▶ **Problem details**:
Format the lines of the records as a JSON list of strings, one string per line and no blank lines, beginning with the line that contains "Viewport: 897px width, 743px" and continuing through the end of the records.

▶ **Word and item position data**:
──────────

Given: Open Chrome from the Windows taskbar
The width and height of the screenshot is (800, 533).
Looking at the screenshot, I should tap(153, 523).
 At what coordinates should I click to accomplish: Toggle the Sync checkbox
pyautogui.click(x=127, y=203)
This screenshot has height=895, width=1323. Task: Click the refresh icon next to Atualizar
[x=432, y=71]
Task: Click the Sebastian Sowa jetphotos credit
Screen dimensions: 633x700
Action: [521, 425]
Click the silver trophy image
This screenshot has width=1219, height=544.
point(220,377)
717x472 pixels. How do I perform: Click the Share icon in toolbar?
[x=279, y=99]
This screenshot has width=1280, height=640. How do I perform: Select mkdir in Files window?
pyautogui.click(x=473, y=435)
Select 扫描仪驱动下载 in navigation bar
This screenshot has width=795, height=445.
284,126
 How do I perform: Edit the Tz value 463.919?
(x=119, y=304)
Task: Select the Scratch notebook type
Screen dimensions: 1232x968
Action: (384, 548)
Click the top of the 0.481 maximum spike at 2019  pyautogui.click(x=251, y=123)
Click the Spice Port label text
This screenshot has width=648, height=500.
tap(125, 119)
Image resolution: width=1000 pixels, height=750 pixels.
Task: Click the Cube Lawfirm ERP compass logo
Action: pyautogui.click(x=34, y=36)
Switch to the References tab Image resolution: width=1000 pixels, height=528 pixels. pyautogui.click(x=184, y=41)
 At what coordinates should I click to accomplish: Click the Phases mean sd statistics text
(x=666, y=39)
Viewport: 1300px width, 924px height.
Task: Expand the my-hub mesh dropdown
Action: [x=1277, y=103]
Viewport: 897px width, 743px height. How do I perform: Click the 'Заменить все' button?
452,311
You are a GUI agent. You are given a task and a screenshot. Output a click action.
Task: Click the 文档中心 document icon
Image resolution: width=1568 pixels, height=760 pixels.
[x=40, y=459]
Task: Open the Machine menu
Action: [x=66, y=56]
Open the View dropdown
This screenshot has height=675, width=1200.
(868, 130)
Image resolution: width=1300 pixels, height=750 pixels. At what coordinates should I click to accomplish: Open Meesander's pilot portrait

──────────

▶ **Exercise solution**:
[
  "Viewport: 897px width, 743px height. How do I perform: Click the 'Заменить все' button?",
  "452,311",
  "You are a GUI agent. You are given a task and a screenshot. Output a click action.",
  "Task: Click the 文档中心 document icon",
  "Image resolution: width=1568 pixels, height=760 pixels.",
  "[x=40, y=459]",
  "Task: Open the Machine menu",
  "Action: [x=66, y=56]",
  "Open the View dropdown",
  "This screenshot has height=675, width=1200.",
  "(868, 130)",
  "Image resolution: width=1300 pixels, height=750 pixels. At what coordinates should I click to accomplish: Open Meesander's pilot portrait"
]